The Flatshare(35)



Kay is sobbing. I listen, eyes still closed, and it’s like I’m floating.

Kay: This is it, isn’t it?

It’s obvious, all at once. This is it. Can’t do this any more. Can’t have this eating away at my love for Richie, can’t be with a person who doesn’t love him too.

Me: Yes. This is it.





23


Tiffy

The day after my visit to the hospice, I come home to the longest and most incoherent note I’ve ever had from Leon, laid on the kitchen counter beside an uneaten plate of spaghetti.

Hi Tiffy,

Am a bit all over the place but thank you so much for note for Richie. Can’t thank you enough. Definitely need all help we can get. He will be thrilled.

Sorry I didn’t find you at work. Was my fault completely – left it too late to come and find you, wanted to read your letter to Richie first like you’d asked but took me ages, then just messed up and left it too late, always takes me a while to process things – sorry, am just going to go to bed, if that’s all right, see you later x

I stare at it for a while. Well, at least he didn’t avoid me all night because he didn’t want to see me. But . . . uneaten dinner? All these long sentences? What does it mean?

I lay a Post-it beside his note, sticking it carefully to the countertop.

Hey Leon,

Are you all right?! I’ll make tiffin, just in case.

Tiffy xx

The unusual wordiness of Leon’s letter is very much a one-off. For the next two weeks his notes are even more monosyllabic and lacking in personal pronouns than usual. I don’t want to push it, but something has clearly upset him. Are he and Kay fighting? She’s not been around, and he hasn’t mentioned her for weeks. I don’t know how to help when he won’t tell me, though, so I just bake a bit too much and don’t complain that he’s not been cleaning the flat properly. Yesterday his coffee mug wasn’t on the left of the sink or the right – it was still in the cupboard, and he must have gone to work without any caffeine at all.

In a flash of inspiration I leave Leon the next manuscript from my bricklayer-turned-designer, the one who wrote Built. Book two – Skyscraping – is maybe even better, and I’m hoping it’ll cheer him up.

I come home to this note on top of the ring-bound manuscript:

This man. What a guy!

Thanks, Tiffy. Sorry the flat’s a bit of a mess. Will clean soon, promise.

Leon x

I’m counting that exclamation mark as a major sign of improvement.

*

It’s the day of our trial book launch, the one we’re taking Katherin to so PR can persuade her that a huge launch is exactly what she’s always wanted.

‘No tights,’ Rachel says decisively. ‘It’s August, for God’s sake.’

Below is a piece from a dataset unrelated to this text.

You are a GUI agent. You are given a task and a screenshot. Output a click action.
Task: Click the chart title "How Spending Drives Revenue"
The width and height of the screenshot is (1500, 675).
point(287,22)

We’re getting ready together in the office loos. Every so often someone comes in to pee and lets out a little yelp as they see that the room has been transformed into a dressing room. Both our make-up bags are emptied across the sinks; the air is clouded with perfume and hairspray. We each have three outfit choices hung up along the mirrors, plus the ones we’re now wearing (our final choices: Rachel is in a lime green silk wraparound dress, and I’m in a tea dress covered in enormous prints of Alice in Wonderland – I found the fabric in a Stockwell charity shop and bribed one of my most obliging freelancers to make it into a dress for me).

I wriggle around and whip my tights off. Rachel nods in approval.

‘Better. More leg is good.’

‘You’d have me dressed in a bikini if you had your way.’

She grins cheekily at me in the mirror as she dabs at her lipstick.

‘Well, you might meet a handsome young Nordic man,’ she says.

Tonight is all about Forestry for the Ordinary Man, our woodwork editor’s latest acquisition. The author is a Norwegian hermit. It’s quite a big deal that he’s left his treehouse for long enough to come to London. Rachel and I are hoping that he has a complete meltdown and turns on Martin, who is organising this event, and really should have taken the author’s hermit lifestyle as a sign that he probably doesn’t want to give a speech to a room full of woodwork fanatics.

‘I’m not sure I’m ready for handsome young Nordic men. I don’t know.’ I find myself thinking back to what Mo said to me about Justin a few months ago, when I’d rung him in a state about whether Justin would ever get in touch with me. ‘I’m struggling with being . . . ready to date. Even though Justin left ages ago.’

Rachel pauses mid dab to stare at me with concern. ‘Are you all right?’

‘I think so,’ I say. ‘Yeah, I think I’m fine.’

‘So it’s because of Justin?’

‘No, no, I don’t mean that. Maybe I just don’t need that in my life right now.’ I know that’s not true, but I say it anyway because Rachel is looking at me as if I’m ill.

‘You do,’ Rachel tells me. ‘You’ve just not had sex for too long. You’ve forgotten how exceptional it is.’

‘I don’t think I’ve forgotten what sex is, Rachel. Isn’t it like, you know. Riding a bike?’

‘Similar,’ Rachel concedes, ‘but you’ve not been with a man since Justin, which ended, what, November last year? So that means it’s been more than . . .’ She counts on her fingers. ‘Nine months.’